The original study by Elsherbiny et al. [4] demonstrates that inflammation is an underlying mechanism of hHcy-induced pathology in age-related diseases such as AMD, DR, and AD and that the elimination of excess Hcy or reduction of inflammation is a promising intervention for mitigating this kind of damage.

In the paper by Kovalska et al. [5], a methionine (Met)-rich diet was used to produce hHCy, which was demonstrated to be a risk factor for atherosclerosis-associated diseases like stroke, dementia or Alzheimer’s disease. Their results suggest that the combination of the two risk factors (hHcy and ischemia-reperfusion insult (IRI) endorses and exacerbates rat hippocampal neurodegenerative processes in rats.

Homocysteine (HCY) combines distinct pharmacological properties as an agonist of N-methyl-d-aspartate receptors (NMDARs) and a reducing agent. In the paper by Sibarov et al. [6], the role of GluN2 Subunit-Dependent Redox Modulation of NMDA receptors was shown during severe hHCy.

Ivanova et al. [7] provide evidence that protein kinase C (PKC) and protein kinase A (PKA) are involved in pathways of neuronal survival caused by ouabain in hHCy, which suggests the existence of different appropriate pharmacological treatments for hHCy and glutamate excitotoxicity.

Hydrogen sulfide has been implicated in cardiovascular protection through redox balance and vessel relaxation.

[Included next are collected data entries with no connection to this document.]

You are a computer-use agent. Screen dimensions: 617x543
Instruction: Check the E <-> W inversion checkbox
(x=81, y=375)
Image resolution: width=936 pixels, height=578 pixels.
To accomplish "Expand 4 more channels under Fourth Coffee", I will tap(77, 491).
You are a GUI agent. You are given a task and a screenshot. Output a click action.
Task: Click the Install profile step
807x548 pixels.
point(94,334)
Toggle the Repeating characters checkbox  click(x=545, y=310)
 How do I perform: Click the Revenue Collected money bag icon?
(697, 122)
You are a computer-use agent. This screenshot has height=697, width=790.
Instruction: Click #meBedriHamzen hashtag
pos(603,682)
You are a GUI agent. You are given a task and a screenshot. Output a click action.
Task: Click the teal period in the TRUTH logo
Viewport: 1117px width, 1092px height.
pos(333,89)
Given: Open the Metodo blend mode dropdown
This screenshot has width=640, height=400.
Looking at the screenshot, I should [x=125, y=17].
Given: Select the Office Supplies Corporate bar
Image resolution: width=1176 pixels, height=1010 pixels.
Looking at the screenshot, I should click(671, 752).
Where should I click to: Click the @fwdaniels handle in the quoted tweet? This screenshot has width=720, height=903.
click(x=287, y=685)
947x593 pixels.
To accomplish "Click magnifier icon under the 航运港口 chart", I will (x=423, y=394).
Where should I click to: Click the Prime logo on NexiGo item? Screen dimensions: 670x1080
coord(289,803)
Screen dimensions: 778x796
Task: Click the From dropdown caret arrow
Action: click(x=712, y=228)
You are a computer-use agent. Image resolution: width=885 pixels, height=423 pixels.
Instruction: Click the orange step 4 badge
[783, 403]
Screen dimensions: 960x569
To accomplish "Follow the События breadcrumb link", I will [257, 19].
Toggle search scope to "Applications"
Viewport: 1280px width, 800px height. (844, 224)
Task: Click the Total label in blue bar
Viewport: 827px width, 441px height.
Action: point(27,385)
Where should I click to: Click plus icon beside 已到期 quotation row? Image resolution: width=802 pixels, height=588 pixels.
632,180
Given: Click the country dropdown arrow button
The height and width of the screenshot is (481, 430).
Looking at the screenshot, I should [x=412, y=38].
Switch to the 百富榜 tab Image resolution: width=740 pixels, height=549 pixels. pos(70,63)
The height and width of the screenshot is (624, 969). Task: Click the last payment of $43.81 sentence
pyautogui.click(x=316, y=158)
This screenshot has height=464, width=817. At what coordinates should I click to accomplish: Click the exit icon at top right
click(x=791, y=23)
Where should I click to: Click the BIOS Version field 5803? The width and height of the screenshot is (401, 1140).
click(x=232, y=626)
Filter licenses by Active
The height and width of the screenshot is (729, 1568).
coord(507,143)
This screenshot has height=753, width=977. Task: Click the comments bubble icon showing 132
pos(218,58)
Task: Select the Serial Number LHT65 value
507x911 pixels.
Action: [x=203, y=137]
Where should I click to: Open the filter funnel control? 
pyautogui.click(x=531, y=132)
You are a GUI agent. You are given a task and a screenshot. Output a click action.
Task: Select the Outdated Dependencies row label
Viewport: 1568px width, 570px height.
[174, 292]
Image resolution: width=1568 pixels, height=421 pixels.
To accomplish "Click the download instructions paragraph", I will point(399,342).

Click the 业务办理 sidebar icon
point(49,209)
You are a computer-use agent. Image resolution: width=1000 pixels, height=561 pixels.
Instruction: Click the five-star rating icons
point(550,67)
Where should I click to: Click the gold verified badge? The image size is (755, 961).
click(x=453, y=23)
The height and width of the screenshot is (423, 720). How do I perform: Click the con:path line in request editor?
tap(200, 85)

The paper by Wijerathne et al. [8] emphasizes the role of the endogenous production of H₂S in kidney ischemia-reperfusion injury and oxidative stress in the heart.

Finally, Yakovleva et al. [9] accentuate the protective role of H₂S. Prenatal hyperhomocysteinemia (hHCy) was found to induce behavioral impairments and oxidative stress in brain tissue of rats, with a decreased expression of the H₂S generating enzyme-cystathionine-beta synthase and concentrations of H₂S in the brain. The administration of the H₂S donor to females with hHcy during pregnancy prevented behavioral alterations and oxidative stress of their offspring. The acquisition of behavioral studies together with biochemical studies will improve our knowledge about homocysteine neurotoxicity and proposes H₂S as a potential agent for the therapy of hHcy-associated disorders.

This Special Issue describes several pathological conditions associated with elevated levels of homocysteine, some further mechanisms of homocysteine action, and opens new possibilities for treatments.